Los seminaristas recorrían los pasillos, abarrotaban las aulas,
llenaban la iglesia, asaltaban el comedor y acudían a los dormitorios
con el semblante serio y los ojos humillados. Y en el tiempo de recreo,
atronaban con sus gritos el silencio mineral de la muralla. Voces y
carreras en aquel patio de tierra que acogía las energías desbordadas.

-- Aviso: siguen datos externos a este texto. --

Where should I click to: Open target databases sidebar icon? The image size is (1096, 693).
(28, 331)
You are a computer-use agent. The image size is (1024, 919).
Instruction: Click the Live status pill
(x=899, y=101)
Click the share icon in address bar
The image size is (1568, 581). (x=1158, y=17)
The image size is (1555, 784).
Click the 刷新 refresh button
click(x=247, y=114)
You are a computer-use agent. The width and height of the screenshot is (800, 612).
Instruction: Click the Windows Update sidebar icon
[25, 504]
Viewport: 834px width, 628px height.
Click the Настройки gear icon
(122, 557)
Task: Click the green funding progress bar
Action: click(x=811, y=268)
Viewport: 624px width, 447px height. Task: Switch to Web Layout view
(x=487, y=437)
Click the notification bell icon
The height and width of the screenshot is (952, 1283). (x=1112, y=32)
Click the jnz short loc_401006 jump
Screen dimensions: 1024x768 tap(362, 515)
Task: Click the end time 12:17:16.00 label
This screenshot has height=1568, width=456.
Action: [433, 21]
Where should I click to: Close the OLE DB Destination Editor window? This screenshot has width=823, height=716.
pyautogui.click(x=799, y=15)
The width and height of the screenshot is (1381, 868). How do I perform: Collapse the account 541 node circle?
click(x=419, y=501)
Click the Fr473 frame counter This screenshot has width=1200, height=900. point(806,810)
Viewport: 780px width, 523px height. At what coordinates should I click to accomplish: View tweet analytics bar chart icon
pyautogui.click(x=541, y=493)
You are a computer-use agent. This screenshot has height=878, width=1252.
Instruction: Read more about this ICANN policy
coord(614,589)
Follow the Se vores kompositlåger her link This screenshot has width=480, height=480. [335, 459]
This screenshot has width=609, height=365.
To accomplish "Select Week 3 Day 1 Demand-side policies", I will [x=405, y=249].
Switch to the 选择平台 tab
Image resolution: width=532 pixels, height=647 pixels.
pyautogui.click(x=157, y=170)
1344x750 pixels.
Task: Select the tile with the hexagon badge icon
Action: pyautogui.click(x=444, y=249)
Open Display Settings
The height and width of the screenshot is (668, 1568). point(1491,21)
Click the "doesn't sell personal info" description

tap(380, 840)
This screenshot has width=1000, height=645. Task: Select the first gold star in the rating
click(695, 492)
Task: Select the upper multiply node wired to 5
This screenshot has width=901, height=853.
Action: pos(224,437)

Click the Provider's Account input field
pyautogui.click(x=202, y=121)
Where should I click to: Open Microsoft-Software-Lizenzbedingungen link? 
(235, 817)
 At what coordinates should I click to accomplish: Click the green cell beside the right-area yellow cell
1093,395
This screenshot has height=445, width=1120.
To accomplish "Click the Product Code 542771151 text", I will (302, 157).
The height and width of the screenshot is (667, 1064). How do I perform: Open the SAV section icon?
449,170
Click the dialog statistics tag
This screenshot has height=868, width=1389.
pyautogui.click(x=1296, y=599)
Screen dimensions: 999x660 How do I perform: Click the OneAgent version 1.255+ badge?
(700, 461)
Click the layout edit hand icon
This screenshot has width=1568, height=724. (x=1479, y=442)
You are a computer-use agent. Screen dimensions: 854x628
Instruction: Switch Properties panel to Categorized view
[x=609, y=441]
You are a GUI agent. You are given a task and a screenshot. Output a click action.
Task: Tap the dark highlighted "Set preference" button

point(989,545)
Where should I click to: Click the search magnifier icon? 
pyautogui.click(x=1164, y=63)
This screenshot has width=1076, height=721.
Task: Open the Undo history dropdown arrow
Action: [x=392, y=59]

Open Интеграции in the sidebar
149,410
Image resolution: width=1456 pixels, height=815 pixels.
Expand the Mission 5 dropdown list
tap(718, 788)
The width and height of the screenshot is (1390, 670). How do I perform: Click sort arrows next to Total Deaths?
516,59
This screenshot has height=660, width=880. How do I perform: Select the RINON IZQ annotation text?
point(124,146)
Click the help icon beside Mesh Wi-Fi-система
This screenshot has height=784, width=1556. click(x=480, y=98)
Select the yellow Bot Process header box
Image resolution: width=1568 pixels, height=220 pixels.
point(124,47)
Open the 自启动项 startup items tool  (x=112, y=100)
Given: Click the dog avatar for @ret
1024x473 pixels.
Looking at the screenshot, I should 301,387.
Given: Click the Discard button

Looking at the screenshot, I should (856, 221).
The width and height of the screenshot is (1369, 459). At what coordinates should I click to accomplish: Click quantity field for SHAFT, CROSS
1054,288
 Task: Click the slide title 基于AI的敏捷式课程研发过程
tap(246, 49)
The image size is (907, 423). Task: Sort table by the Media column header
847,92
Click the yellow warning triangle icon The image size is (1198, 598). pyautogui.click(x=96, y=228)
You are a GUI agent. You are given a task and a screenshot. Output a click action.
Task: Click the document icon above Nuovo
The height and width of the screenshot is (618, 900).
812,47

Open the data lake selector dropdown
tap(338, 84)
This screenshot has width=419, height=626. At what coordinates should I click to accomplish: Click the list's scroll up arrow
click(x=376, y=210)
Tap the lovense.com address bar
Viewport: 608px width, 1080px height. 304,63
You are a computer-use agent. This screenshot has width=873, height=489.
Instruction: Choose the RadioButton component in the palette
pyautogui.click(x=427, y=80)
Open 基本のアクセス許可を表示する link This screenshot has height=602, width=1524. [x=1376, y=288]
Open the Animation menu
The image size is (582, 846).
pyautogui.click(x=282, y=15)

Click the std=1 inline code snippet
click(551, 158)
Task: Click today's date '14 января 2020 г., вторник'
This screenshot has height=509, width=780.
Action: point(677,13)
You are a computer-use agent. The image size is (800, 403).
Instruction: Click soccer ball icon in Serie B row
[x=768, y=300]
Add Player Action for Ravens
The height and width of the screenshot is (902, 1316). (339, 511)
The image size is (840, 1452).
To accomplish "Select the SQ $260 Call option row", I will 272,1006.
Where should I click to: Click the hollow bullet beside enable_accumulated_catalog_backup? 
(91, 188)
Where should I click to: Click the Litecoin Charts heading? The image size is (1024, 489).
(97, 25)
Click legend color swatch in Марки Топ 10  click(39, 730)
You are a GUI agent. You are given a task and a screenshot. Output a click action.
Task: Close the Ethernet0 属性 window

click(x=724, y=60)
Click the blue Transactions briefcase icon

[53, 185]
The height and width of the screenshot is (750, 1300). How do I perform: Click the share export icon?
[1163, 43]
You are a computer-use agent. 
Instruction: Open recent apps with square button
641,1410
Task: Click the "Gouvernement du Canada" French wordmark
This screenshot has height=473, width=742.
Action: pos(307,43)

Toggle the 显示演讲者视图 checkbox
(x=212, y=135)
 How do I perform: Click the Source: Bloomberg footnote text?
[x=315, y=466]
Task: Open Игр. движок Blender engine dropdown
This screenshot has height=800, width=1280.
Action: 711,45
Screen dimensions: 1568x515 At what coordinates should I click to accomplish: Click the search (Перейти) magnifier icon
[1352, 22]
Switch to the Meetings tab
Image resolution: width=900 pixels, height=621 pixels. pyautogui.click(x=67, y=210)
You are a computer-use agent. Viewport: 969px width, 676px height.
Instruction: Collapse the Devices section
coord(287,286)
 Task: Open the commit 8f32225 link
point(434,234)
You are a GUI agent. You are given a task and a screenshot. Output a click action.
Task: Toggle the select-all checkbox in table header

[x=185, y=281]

Se jugaba al fútbol y cuando nevaba, que entonces ocurría con
frecuencia, era obligatorio entablar una batalla que sólo aceptaba bolas
de nieve como munición.
En los días señalados (generalmente, el jueves) salían de paseo para
zambullirse, aun sin saberlo, en los peligros y las asechanzas del
mundo. Vestidos con sotanillas que dibujaban una pincelada de luto en el
ambiente gris de la ciudad, caminaban formando una fila ordenada de
tres. Destacaba en el conjunto el color rojo de la beca, distintivo
colegial que, al doblarse, formaba un triángulo en el pecho
y dejaba flotar los extremos por la espalda. Tocados con bonetillos
negros de cuatro picos, recorrían las calles con rostro circunspecto,
observando con asombro todo lo que acontecía aunque sin alterar el orden
de la fila, y siempre acechando con la vista el paso fugaz de una
mujer, que alborotaba el corazón y causaba no poca zozobra en los
conductos de la sangre.
Quien hoy accede al interior del antiguo seminario constata con dolor
que solo la soledad lo habita. La soledad y un silencio continuado. Un
silencio que corroe los muros y envejece los lienzos de la iglesia, que
llena los techos de humedades y apaga el antiguo fulgor de los retablos.